**DESCRIPTION OF THE TASK**
Below are records; reproduce exactly the lines from the one containing "Email: sales@jutronvision.com (1227, 128)" through the end, both included, and only those.

**RECORD SET**
- - -

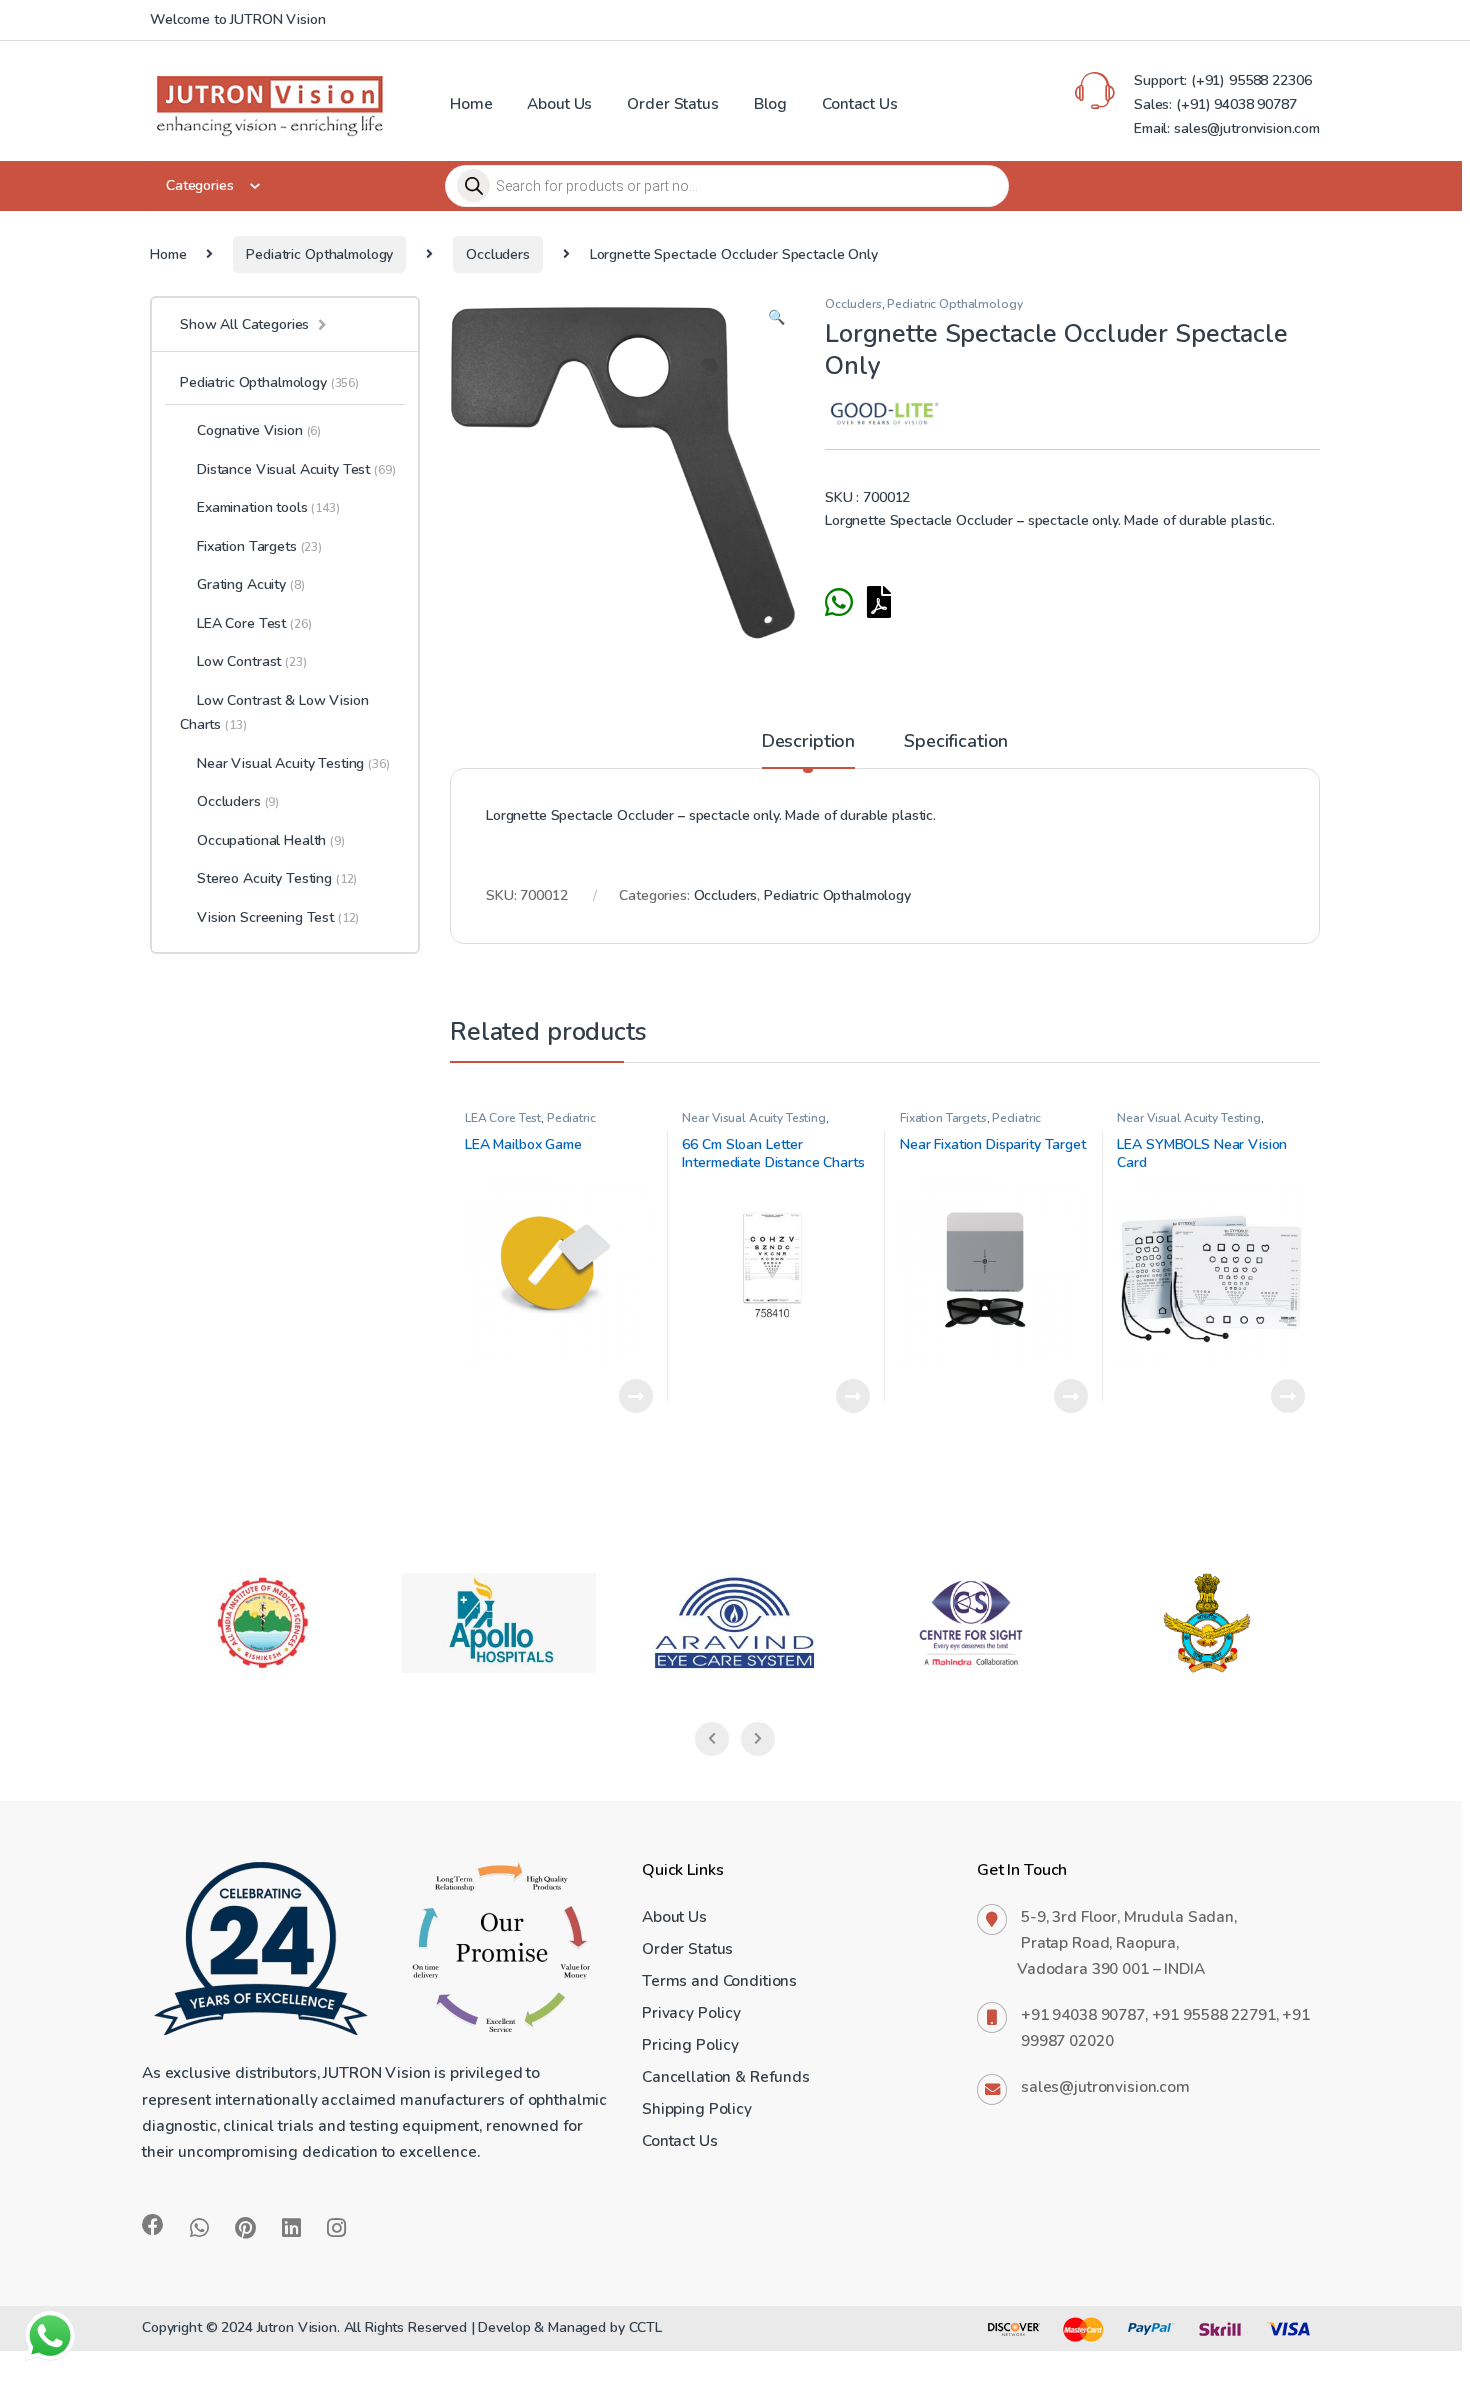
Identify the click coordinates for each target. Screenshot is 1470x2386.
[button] (776, 318)
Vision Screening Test (278, 917)
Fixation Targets (943, 1118)
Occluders (498, 254)
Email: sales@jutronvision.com (1227, 128)
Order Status (672, 103)
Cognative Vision (259, 430)
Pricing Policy (690, 2044)
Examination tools (268, 507)
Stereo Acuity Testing (277, 878)
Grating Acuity (250, 584)
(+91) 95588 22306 (1249, 80)
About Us (559, 103)
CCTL (645, 2327)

- - -

**RESULT OF THIS TASK**
Email: sales@jutronvision.com (1227, 128)
Order Status (672, 103)
Cognative Vision (259, 430)
Pricing Policy (690, 2044)
Examination tools (268, 507)
Stereo Acuity Testing (277, 878)
Grating Acuity (250, 584)
(+91) 95588 22306 (1249, 80)
About Us (559, 103)
CCTL (645, 2327)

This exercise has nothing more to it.